Document excerpt:
-=-=-=-=-
# Use of swivel snap clips??



## sunnh2o (Jul 28, 2009)

Just wanted to ask some of you guys your opinion on using the little swivels with snap clips when inshore fishing. I always have until recently. It just seemed to take more time changing lures when tie directly to the lure and if you change 5 times a night you may waste a couple feet of line re-tying all the time. Currently I have not been using them and can't tell any difference if the amount of fish i'm catching, or amt of fish hittin. Can fish see these things. Any opinions would be nice to hear. I know sometimes I use them to keep my line from twistin up some much with certain lures, but would it hurt to use them on everything. Of course not on live bait. I fish allmono not braid and usually no leader. Please let me hear what you have to say.:clap


----------



## User6882 (Feb 4, 2009)

its just more for a fish to see

how i see it is that the more simple it is the less of a chance u have for failure n less to deterr a fish from striking


----------



## Baitcaster (Oct 4, 2007)

I use these -











Norman speed clips . I like to make up a steel leader with a #10 swivel on one side and a speed clip on the other . I use the magnums for pier/surf fishing and the standard size for inshore/freshwater .


----------



## sunnh2o (Jul 28, 2009)

Thanks for the info maybe ill get a few more opinions.:bowdown


----------



## timman (Oct 3, 2007)

I've often wondered the same thing. I like the convenience of being able to quickly swap out lures or jig heads using snap swivels....but have also heard that it deters strikes. I have also been told that it primarily makes a difference when fishing in really clear water - which we don't seem to have alot of around here. I have found that when fishing topwater lures in the early morning it seems to make a difference. I tie the lure directly to the fluorocarbon using a loop knot (I think it's actually called the Surgeon's Knot?) and the lure seems to move more naturally.
-=-=-=-=-
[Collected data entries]
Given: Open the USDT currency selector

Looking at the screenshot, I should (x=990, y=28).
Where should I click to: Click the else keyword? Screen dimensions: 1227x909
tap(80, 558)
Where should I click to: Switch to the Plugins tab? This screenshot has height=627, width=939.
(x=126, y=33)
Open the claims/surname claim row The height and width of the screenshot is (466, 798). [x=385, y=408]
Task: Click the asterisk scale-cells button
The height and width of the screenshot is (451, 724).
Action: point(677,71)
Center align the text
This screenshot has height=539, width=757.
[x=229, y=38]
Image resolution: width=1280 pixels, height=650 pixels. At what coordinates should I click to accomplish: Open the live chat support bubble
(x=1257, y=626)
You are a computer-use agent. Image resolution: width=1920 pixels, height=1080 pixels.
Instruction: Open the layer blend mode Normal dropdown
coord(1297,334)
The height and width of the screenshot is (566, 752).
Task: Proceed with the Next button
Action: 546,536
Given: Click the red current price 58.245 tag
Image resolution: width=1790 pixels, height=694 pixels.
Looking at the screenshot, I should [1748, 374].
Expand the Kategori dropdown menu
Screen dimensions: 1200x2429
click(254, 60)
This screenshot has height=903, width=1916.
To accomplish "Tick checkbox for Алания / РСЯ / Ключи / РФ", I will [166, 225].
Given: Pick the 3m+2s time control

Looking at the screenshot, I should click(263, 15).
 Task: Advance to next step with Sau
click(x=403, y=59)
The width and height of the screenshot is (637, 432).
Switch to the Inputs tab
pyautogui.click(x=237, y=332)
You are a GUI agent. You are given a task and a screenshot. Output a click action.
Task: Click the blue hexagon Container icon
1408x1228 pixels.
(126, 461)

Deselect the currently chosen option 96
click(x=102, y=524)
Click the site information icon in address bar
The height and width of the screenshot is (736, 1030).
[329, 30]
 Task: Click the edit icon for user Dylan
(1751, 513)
-=-=-=-=-
Exercise instructions:
1: Return the passage of the swivel snap clip thread that runs from "I've often wondered" up to and including "move more naturally.", copied word for word.
2: Take the swivel snap clip thread further, starting right after its final post, not from the records.

Results for each task:
1:
I've often wondered the same thing. I like the convenience of being able to quickly swap out lures or jig heads using snap swivels....but have also heard that it deters strikes. I have also been told that it primarily makes a difference when fishing in really clear water - which we don't seem to have alot of around here. I have found that when fishing topwater lures in the early morning it seems to make a difference. I tie the lure directly to the fluorocarbon using a loop knot (I think it's actually called the Surgeon's Knot?) and the lure seems to move more naturally.

2:
----------



## Zray Al (Jul 7, 2008)

Swivels minimize line twist if you're using a spinner type bait. I like Tim's suggestion about using the surgeons knot/loop for additional lure action. When you know the fish are there (sight) and they're feeding, I haven't seen a difference in the strike ratio as to swiveled or not. Haven't kept alot of records on this but it's something you know after catching and releasing hundreds of fish.

Use an improved clinch knot or palomar knot for strength and speed of lure change if you do not use a swivel. I'm looking forward to September when I hope to head down that way.

Location (are there fish present) Lure (give em what they want - experiment) Technique (can you make what you're tossing looked like a vulnerable baitfish)


----------



## SolarFlare (Oct 3, 2007)

Just my 2cents......The speed clip may be easy, but if you want tocatch inshore game fish, get rid of the hardware!

Learn to tie a "line to line" *UNI knot*, <U>successfull</U>y, and use a florcarbon leader 3-4ft long!

Good Luck


----------



## sunnh2o (Jul 28, 2009)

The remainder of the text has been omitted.